No livro Bandeiras de Minas, vê-se uma profusão de brasões, listras e triângulos, mas as cidades prestigiam também o seu “DNA”. A Bandeira de Abre Campo, por exemplo, traz um índio (lá era terra dos cotoxés). A de Belo Horizonte tem sol nascendo atrás da Serra do Curral.

Araguari foi buscar elementos na tradição heráldica lusitana. O retângulo central branco de sua bandeira abriga um brasão cercado por quatro simpáticos periquitos, pássaros ligados à cidade. Várias bandeiras municipais aludem ao gado, à cafeicultura e ao milho. Afinal, Minas sempre foi celeiro nacional.

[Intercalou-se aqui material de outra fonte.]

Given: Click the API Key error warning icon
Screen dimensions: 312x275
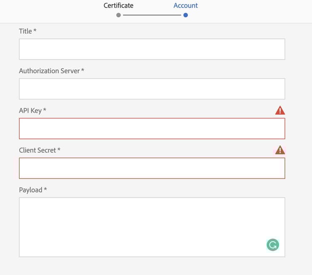Looking at the screenshot, I should [x=280, y=110].
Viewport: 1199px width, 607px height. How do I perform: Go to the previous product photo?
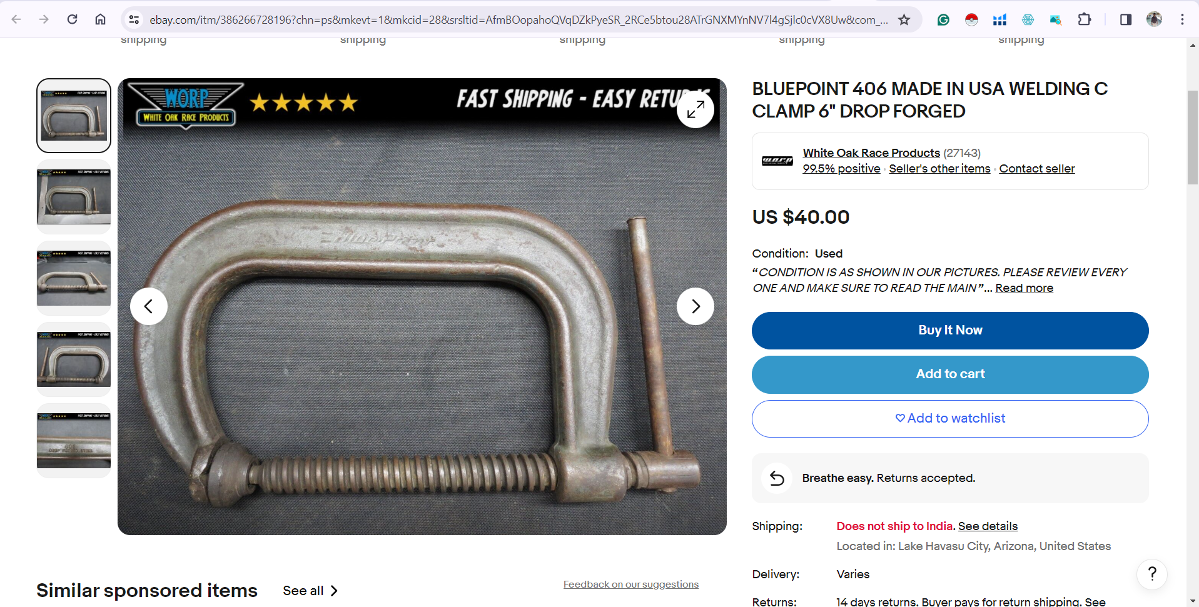(149, 306)
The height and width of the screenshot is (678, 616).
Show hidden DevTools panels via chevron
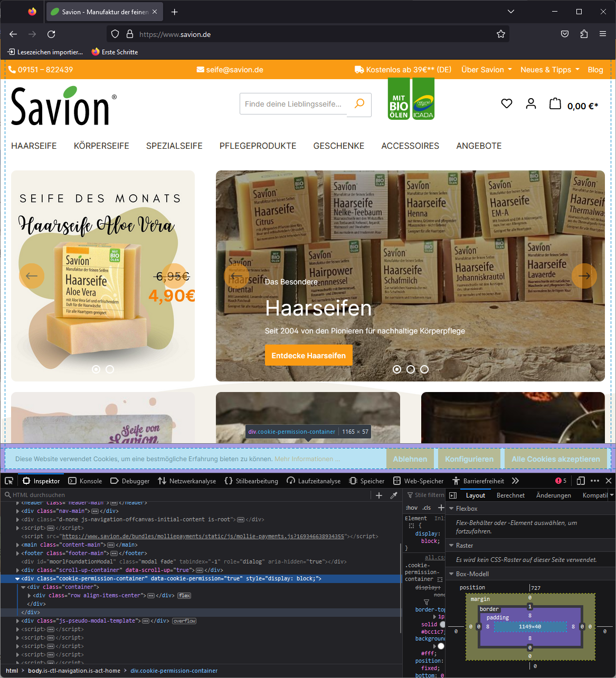coord(515,481)
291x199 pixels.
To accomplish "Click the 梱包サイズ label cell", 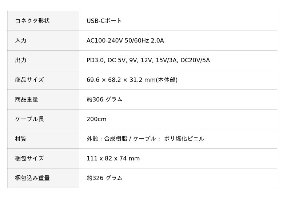I will coord(29,158).
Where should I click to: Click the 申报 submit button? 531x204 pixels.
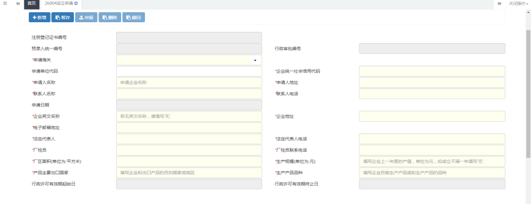[86, 18]
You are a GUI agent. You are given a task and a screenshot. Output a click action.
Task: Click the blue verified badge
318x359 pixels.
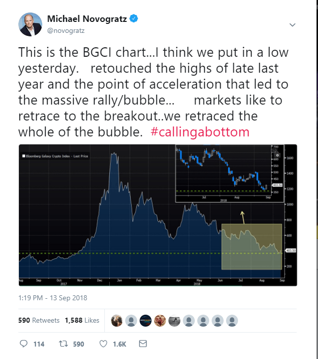134,19

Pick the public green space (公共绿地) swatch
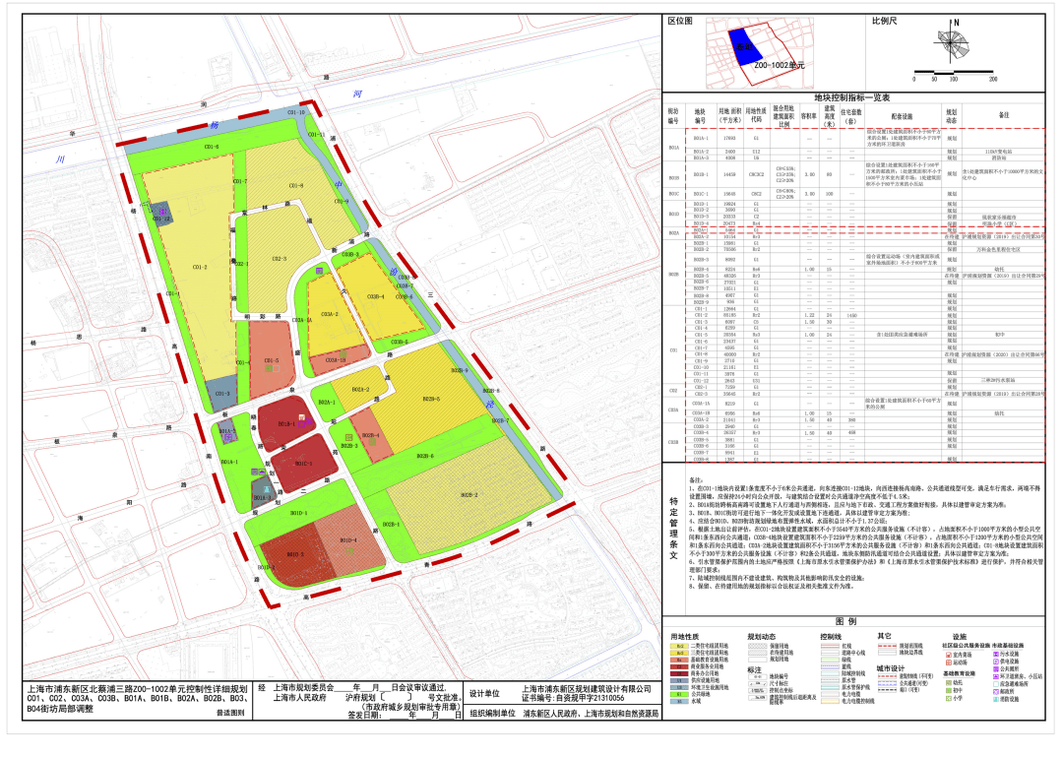click(679, 694)
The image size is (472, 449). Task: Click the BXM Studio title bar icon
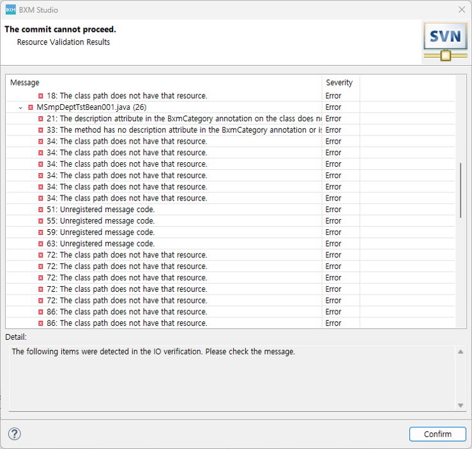[10, 10]
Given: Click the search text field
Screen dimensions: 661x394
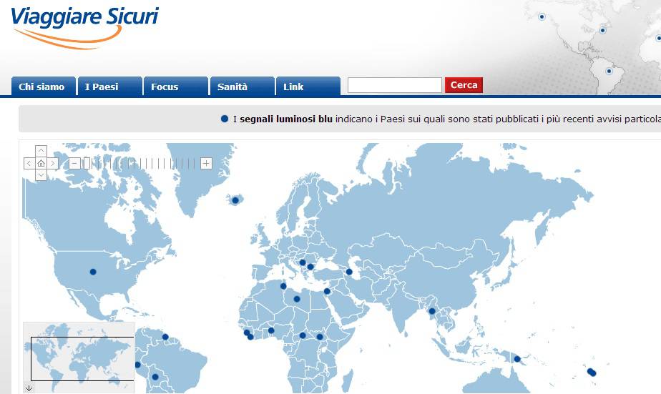Looking at the screenshot, I should [x=394, y=86].
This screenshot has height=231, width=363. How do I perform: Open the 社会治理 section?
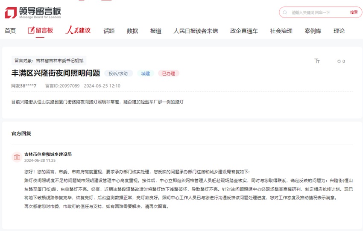pos(281,31)
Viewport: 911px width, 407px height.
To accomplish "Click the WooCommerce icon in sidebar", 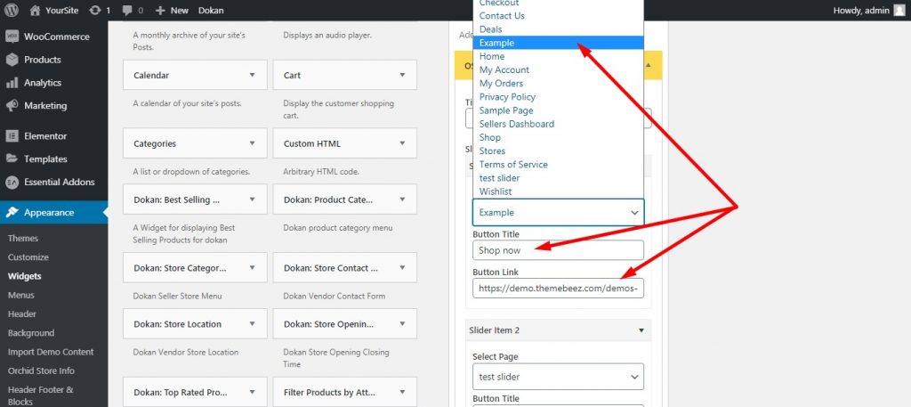I will click(x=12, y=37).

Cruz Entretanto, há quem busque inovar. Nova Era caprichou ao homenagear o espírito cristão de sua gente: uma cruz surge, elegantemente formada por um conjunto de retângulos. Montes Claros escolheu o seu símbolo oficial em concurso. Venceu o desenho que reúne céu azul, Sol, o verde das pastagens e triângulos brancos alusivos às montanhas. Carmo do Rio Claro fez opção minimalista. No canto esquerdo superior do retângulo azul-celeste, vê-se apenas uma estrela dourada. Em volta dela está escrito Fluctuat nec mergitur (flutua mas não afunda). Assim, remete ao céu refletido nas águas de Furnas. A frase se refere à inundação de parte do município para a construção da represa.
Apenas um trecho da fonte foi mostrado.